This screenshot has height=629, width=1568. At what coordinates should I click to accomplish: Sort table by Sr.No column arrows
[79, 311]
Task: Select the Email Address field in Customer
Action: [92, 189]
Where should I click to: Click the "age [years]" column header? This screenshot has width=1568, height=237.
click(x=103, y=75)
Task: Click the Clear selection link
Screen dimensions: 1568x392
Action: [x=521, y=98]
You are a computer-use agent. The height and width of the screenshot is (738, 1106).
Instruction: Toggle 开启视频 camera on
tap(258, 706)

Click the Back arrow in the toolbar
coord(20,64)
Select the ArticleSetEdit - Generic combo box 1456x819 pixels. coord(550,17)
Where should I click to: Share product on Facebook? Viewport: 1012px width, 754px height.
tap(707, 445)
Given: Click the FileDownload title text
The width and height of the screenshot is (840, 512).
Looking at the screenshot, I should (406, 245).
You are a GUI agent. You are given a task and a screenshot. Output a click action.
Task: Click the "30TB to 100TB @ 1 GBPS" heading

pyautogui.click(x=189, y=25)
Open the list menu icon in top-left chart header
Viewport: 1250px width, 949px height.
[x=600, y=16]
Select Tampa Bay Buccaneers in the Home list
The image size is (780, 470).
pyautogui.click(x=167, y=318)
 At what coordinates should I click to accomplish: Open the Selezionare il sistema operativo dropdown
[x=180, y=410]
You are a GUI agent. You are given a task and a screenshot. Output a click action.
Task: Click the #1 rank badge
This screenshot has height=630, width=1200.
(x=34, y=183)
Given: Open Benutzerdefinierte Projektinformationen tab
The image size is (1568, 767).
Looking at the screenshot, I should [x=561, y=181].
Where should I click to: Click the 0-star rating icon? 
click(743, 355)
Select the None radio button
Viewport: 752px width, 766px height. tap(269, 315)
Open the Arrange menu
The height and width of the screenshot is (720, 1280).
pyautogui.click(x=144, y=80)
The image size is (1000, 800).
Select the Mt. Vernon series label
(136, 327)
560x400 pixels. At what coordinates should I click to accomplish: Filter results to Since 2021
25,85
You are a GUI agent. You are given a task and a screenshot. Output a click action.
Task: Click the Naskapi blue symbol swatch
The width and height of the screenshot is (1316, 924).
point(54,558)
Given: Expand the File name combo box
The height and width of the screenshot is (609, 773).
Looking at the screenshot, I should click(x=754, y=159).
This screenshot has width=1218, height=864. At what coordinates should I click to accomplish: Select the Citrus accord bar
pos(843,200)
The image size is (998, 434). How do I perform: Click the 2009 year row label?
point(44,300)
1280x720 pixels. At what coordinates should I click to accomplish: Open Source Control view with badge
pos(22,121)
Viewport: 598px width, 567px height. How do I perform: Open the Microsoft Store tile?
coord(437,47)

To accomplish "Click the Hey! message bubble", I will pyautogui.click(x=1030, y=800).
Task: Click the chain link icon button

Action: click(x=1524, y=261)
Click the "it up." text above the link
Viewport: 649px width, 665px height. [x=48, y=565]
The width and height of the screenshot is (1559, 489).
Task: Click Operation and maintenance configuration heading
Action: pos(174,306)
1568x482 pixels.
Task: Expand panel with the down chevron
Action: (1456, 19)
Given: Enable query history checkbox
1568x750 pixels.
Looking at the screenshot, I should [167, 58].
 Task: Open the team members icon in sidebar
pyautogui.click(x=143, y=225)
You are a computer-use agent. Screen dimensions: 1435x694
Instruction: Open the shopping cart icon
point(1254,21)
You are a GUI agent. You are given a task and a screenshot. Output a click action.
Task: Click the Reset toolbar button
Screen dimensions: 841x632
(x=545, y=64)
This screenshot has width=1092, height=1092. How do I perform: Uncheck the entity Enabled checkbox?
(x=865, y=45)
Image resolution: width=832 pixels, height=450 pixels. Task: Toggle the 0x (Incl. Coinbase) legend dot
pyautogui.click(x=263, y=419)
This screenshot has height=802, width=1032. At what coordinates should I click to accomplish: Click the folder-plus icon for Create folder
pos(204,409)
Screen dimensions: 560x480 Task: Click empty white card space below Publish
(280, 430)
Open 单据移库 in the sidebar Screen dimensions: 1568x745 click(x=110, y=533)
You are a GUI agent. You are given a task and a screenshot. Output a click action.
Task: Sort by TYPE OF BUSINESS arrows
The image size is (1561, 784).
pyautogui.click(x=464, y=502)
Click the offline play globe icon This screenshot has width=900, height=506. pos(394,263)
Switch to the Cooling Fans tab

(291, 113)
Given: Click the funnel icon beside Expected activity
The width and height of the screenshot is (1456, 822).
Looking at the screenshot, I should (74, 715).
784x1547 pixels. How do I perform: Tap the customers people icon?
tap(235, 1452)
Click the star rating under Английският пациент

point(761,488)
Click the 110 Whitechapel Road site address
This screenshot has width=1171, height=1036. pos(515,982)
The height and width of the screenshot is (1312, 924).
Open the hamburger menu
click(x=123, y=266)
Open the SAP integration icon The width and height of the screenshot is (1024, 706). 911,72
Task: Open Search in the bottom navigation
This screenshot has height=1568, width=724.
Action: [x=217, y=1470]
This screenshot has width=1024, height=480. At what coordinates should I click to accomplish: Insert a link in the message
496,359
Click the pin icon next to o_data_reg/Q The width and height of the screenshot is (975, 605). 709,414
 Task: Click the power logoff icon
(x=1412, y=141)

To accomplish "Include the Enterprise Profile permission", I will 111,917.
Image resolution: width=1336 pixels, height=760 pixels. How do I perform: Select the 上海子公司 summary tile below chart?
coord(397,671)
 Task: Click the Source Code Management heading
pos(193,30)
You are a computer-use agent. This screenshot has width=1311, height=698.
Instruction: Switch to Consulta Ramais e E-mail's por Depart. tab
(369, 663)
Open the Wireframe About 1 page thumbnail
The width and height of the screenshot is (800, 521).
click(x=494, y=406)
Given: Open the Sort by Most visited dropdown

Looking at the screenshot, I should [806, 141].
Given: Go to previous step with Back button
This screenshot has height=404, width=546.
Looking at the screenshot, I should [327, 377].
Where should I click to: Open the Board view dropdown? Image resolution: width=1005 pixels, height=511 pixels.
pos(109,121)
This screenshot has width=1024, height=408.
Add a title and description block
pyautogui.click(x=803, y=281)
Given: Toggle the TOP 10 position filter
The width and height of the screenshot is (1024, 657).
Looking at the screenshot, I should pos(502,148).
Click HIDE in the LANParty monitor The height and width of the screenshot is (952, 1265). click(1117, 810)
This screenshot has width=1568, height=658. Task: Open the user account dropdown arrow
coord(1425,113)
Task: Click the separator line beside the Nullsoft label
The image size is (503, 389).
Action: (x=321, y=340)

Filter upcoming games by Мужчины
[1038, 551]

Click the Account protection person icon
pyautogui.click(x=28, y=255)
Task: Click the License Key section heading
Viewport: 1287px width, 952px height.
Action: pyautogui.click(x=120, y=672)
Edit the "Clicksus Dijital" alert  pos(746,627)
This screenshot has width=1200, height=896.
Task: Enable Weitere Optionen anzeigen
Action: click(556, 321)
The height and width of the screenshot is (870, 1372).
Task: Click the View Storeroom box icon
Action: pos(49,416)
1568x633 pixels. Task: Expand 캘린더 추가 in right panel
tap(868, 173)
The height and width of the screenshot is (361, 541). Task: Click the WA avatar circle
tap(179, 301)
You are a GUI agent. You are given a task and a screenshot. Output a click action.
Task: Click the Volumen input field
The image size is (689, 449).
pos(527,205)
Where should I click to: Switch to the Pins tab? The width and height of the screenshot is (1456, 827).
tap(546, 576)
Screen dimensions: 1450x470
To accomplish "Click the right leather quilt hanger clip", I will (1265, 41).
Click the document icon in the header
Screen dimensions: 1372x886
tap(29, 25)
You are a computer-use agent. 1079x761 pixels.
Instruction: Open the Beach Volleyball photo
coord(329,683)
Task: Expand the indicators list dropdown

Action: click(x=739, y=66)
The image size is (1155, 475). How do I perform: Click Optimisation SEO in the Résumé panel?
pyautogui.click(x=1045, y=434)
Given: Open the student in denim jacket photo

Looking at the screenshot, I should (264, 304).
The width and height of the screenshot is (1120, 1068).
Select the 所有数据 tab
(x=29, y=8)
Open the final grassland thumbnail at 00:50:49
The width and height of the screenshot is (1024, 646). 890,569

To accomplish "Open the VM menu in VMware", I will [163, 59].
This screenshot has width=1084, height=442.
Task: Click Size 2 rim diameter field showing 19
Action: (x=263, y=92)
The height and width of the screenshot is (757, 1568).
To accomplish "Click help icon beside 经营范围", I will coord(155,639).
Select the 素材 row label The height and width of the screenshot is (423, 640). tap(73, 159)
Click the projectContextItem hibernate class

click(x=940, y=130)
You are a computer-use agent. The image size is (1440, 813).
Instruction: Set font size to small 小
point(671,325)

────────────────────────────────────────

Report the lines above that have the word "beside" in them.

* Response
Given: Click the funnel icon beside Expected activity
Task: Click the separator line beside the Nullsoft label
To accomplish "Click help icon beside 经营范围", I will coord(155,639).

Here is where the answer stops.